Given records Block Start

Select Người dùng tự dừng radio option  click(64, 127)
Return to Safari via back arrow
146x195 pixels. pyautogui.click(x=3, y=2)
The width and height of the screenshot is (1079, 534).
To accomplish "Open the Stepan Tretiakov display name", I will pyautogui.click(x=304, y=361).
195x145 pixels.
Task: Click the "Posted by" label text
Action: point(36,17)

Given records Block End
Given records Block Start

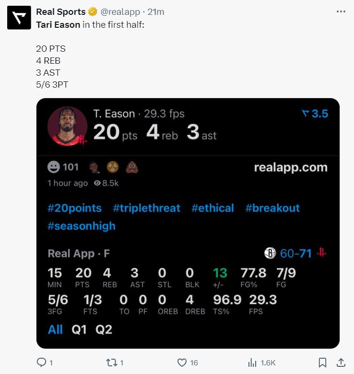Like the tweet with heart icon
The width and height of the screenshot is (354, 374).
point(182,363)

Given records Block End
Given records Block Start

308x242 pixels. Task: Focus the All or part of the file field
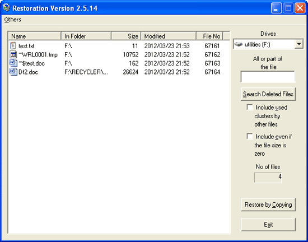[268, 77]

Given records Block End

**What this task involves**
Among the entries above, the lines between the ones containing "Select Người dùng" and "The width and height of the screenshot is (1079, 534).", inclusive, are to be transcribed exactly. No other line is to be given.

**Answer to this problem**
Select Người dùng tự dừng radio option  click(64, 127)
Return to Safari via back arrow
146x195 pixels. pyautogui.click(x=3, y=2)
The width and height of the screenshot is (1079, 534).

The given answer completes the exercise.